Now the first thing we had to do, we
built a fire and made us a supper. Water for coffee we found ready in a pond. After we
had taken our supper, we made ready for a sleeping place. For that we selected a big white
tree, putting sticks and poles against that and covering it with prairie grass, putting
grass and leaves into the hut and spreading it on the ground and spread our beds on it. We
slept comfortable for we were very tired. We had a fire built near the opening of the hut,
near the white oak tree. After we had been sound asleep, the fire climbed up at the tree
and had set the hut on fire. Good luck that someone had awakened.

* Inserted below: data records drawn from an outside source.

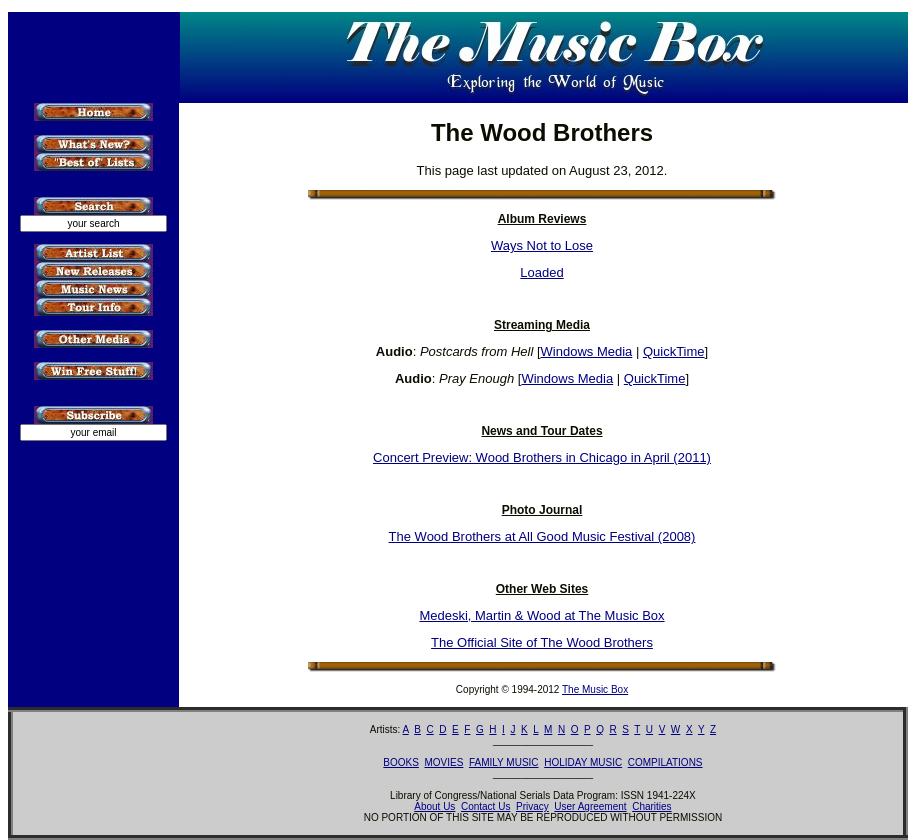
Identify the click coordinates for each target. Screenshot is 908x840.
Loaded (541, 272)
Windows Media (587, 351)
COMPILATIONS (665, 762)
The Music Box (595, 689)
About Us (434, 806)
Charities (651, 806)
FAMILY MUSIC (504, 762)
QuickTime (674, 351)
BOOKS (401, 762)
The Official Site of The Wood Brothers (542, 642)
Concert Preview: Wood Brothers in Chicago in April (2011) (542, 457)
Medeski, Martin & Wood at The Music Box (541, 615)
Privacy (532, 806)
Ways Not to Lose (542, 245)
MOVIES (443, 762)
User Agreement (590, 806)
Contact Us (485, 806)
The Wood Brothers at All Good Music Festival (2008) (542, 536)
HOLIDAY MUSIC (583, 762)
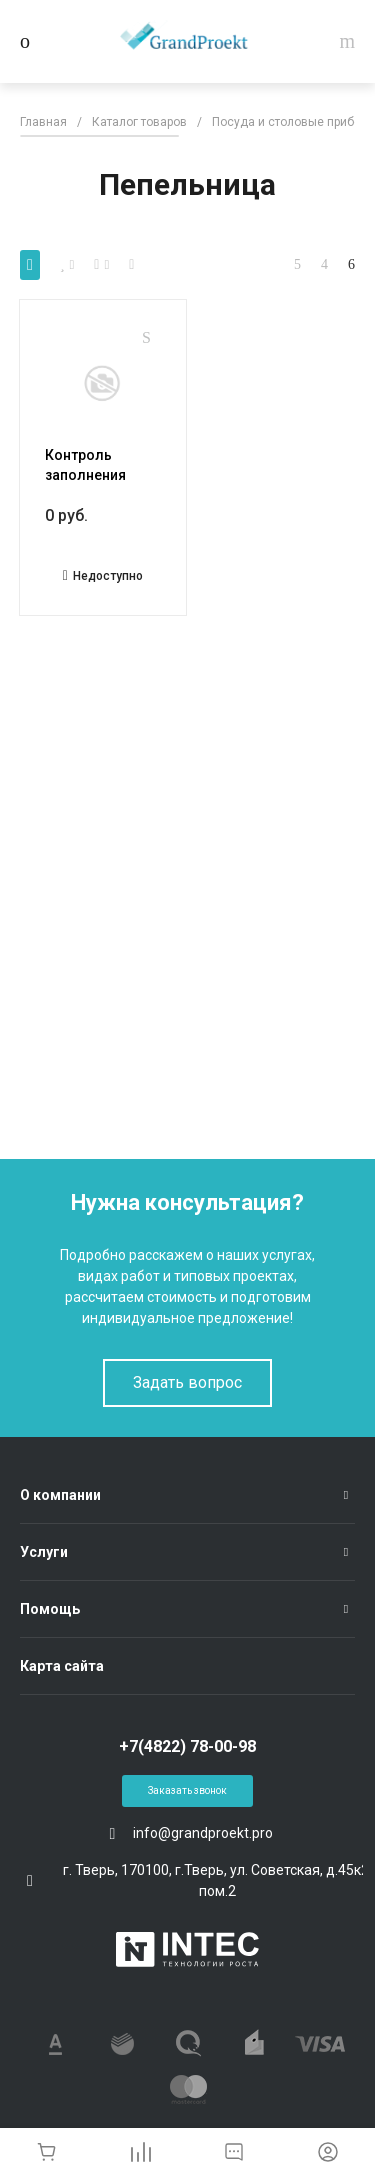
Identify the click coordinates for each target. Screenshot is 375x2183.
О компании (60, 1495)
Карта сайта (62, 1666)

The next day we went to work in earnest to put up a small house or shanty as we may
call it, about twenty feet square with a clapboard roof on it, daubing up the crevices
with clay and made a door and chimney on it. The house was finished up and ready to move
into which we did in a few days after. Then we went to clear some ground for us for
a summer crop, such as corn, potatoes and all sort of vegetables. During winter and part
of spring we had cleared up over seven acres of land.
Then we bought us two milk cows and several hogs. Hogs will fatten in the woods, for
there is plenty of mast for hogs to fatten on, as acorns, hickory nuts, beech nuts and
others; and for cows and cattle there is plenty of pasture more than they need and enough
left over from summer to do them over next winter; for there were no cattle to eat it over
summer. Land bought at one dollar and one quarter was not taxed before five years.
Tax on cattle was twelve and one half cent each, on horses fifty cents each. Eggs cost
five to six cents per dozen and butter cost from five to eight cents per pound, coffee
from ten to twenty cents. Dry-goods and clothing were dear.
The woods and country around were full of game of all kinds and turkeys were so
plentiful they could be seen almost any time when going into the woods. Many hunters made
a living by hunting; the hindquarters of a deer brought from sixty to seventy-five cents,
the forequarters of a deer twenty-five cents and the hide sixty cents.